Но что-то его останавливало. Не так! Не так! Он представил свой искалеченный череп: разбитая челюсть, лопнувшие глаза, кровь и жутко разбрызганные мозги. Пусть пуля аккуратно войдет в сердце. Даже в смерти он заботился о своей внешности. Вот так!

Кэткарт упер револьвер в грудь, нажал на спуск и со стоном рухнул на сырую землю. Оружие выпало из руки, пальцы скребли листву.

Услышавший выстрел егерь удивился, что браконьеры решились подойти так близко. Почему они не на болоте? Он подумал о зайцах, взял фонарь и вышел под моросящий дождь. Никого. Только сырая трава и капли с деревьев. Егерь всего лишь человек — решил, что уши его обманули, и вернулся в теплую постель. Миновала полночь. Затем час ночи.

Дождь стал не таким сильным. Но что там в кустарнике? Движение. Раненый шевельнулся, застонал, попытался подняться на ноги. Продрогший до костей, слабый от потери крови, трясущийся от вызванной раной лихорадки, он смутно помнил, что хотел с собой сделать. Шарящая рука нащупала рану. Он достал платок и прижал к ней. Скользя и спотыкаясь, встал. Платок упал на землю и остался лежать среди опавших листьев рядом с револьвером.

Что-то в воспаленном мозгу заставило его ползти к дому. Чувствовал, что нездоров, ему больно, бросает то в жар, то в холод и смертельно хочется пить. Шатаясь и падая на ладони и колени, он проделал это кошмарное путешествие. Где брел, где полз, волоча за собой отяжелевшие ноги. И наконец дверь в оранжерею! Здесь ему помогут. И есть вода в лохани у колодца залить жар. Он подполз к ней на четвереньках. Дышать становилось все труднее: тяжелый груз, казалось, разрывал грудь. Кэткарт поднялся, но его скрутила икота, изо рта хлынула кровь, он рухнул на землю. Все было кончено.

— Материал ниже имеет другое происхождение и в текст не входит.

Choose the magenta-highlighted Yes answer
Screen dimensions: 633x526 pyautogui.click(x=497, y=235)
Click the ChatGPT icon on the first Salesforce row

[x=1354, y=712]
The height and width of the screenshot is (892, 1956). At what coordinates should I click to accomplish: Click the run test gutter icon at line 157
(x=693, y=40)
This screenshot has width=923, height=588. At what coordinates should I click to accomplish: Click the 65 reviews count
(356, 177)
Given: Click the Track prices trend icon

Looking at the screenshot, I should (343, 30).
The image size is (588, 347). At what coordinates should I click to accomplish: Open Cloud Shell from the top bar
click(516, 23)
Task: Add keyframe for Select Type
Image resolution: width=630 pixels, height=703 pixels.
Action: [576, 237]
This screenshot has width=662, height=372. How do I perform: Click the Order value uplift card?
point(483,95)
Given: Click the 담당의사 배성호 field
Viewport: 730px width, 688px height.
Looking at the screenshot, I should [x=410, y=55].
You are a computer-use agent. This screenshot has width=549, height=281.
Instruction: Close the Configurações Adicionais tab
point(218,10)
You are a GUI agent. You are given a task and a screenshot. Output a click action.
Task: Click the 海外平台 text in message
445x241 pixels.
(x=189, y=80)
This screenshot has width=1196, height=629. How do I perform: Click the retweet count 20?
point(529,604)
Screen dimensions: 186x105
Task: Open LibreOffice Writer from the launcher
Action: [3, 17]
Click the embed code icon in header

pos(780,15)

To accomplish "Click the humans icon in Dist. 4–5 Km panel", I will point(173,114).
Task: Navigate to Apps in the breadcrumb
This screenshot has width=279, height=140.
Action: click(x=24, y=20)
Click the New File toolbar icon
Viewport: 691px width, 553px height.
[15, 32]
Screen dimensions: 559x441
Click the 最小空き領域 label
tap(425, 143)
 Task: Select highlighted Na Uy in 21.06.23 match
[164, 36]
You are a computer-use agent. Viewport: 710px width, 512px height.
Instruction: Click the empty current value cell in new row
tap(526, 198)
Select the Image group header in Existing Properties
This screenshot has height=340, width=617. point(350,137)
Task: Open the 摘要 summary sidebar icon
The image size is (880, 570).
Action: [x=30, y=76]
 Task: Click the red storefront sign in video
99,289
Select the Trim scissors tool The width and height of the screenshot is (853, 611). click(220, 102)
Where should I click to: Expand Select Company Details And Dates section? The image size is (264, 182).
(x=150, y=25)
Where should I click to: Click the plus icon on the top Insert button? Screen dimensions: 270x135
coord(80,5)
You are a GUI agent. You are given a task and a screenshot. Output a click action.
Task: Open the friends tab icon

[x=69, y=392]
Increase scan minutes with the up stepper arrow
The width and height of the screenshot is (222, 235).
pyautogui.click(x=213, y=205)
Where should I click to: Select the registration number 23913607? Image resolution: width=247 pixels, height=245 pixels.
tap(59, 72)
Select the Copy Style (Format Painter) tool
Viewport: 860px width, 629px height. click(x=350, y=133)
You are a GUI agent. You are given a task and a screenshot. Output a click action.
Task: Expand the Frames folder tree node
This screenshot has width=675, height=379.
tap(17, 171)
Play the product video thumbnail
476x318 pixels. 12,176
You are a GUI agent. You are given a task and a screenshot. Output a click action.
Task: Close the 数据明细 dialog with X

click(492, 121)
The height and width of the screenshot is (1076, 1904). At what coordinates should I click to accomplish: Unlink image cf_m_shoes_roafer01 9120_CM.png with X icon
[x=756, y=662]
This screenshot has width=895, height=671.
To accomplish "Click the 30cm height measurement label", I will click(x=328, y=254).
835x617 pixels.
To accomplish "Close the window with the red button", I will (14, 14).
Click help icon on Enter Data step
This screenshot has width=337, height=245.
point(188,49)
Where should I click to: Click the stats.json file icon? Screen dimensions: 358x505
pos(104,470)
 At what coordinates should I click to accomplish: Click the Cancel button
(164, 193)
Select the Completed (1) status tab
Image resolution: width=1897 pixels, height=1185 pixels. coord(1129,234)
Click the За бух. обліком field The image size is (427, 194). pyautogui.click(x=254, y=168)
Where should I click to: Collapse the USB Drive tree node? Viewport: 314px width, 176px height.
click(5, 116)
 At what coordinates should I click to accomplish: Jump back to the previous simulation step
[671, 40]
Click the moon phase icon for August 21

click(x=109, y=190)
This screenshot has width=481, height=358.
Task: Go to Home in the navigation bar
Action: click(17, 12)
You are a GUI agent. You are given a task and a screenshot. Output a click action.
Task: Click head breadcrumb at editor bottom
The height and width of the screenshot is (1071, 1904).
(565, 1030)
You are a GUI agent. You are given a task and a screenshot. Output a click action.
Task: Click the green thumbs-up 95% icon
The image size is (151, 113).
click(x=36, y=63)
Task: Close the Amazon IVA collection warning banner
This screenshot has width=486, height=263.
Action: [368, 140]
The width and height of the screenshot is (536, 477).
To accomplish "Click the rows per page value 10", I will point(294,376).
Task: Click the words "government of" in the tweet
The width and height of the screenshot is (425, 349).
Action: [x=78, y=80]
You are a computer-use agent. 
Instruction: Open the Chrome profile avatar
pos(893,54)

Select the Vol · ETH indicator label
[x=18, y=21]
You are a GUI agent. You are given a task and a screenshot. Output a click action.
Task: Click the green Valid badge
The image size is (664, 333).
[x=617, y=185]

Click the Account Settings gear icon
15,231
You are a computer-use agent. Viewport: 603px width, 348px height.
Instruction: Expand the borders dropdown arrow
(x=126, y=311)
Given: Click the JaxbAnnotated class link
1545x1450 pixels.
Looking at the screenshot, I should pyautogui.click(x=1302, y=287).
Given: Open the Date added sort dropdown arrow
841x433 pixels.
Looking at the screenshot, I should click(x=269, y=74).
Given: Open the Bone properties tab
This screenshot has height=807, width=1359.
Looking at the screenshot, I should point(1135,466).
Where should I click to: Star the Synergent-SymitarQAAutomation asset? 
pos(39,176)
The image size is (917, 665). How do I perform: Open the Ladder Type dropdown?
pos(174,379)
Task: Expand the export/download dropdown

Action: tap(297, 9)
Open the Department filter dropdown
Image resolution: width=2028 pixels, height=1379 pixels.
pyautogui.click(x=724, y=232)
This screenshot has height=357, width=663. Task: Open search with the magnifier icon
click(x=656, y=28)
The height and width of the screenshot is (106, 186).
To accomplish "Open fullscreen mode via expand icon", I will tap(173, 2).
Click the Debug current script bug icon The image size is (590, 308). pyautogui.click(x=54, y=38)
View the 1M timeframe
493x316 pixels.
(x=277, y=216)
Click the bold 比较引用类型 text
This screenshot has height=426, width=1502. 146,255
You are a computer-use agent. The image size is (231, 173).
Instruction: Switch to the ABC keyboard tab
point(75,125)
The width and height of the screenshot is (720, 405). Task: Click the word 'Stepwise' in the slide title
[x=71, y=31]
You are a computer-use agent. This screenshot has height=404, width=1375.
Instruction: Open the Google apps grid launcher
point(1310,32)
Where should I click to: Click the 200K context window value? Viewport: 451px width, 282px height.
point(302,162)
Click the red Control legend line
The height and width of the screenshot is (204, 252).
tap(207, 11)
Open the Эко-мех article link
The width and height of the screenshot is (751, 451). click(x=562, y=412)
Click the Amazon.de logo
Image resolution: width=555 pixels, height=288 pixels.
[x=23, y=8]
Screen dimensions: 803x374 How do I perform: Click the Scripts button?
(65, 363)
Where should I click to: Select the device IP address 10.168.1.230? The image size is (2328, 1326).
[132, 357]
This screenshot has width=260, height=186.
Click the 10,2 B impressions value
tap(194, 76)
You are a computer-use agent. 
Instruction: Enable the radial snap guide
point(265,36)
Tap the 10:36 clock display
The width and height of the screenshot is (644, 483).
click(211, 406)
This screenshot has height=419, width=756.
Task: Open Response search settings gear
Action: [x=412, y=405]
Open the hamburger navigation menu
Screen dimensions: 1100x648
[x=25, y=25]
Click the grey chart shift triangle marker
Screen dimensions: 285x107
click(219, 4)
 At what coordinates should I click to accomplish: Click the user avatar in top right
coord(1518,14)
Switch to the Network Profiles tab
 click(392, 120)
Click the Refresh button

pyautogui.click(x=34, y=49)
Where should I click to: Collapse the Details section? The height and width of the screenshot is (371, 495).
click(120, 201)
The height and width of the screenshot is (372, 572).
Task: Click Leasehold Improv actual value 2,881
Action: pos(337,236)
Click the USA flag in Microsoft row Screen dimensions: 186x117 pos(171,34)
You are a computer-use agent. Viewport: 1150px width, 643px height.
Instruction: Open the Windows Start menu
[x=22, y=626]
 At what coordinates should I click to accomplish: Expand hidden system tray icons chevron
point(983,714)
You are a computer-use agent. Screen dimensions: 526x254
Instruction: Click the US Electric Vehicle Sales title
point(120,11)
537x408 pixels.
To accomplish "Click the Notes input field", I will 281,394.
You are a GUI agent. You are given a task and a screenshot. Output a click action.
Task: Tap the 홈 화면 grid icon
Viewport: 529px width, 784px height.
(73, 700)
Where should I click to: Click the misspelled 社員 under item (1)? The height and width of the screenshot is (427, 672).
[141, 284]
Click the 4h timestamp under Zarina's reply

Время шло. Три часа ночи — наступило время свидания. Юный возлюбленный перемахнул через стену и поспешил сквозь кусты к невесте. Было холодно и сыро, но он от счастья не замечал окружающего. Пробрался сквозь чащу и подошел к двери в оранжерею, откуда через несколько минут должна была появиться его любовь. Но тут замер — перед ним лежал труп.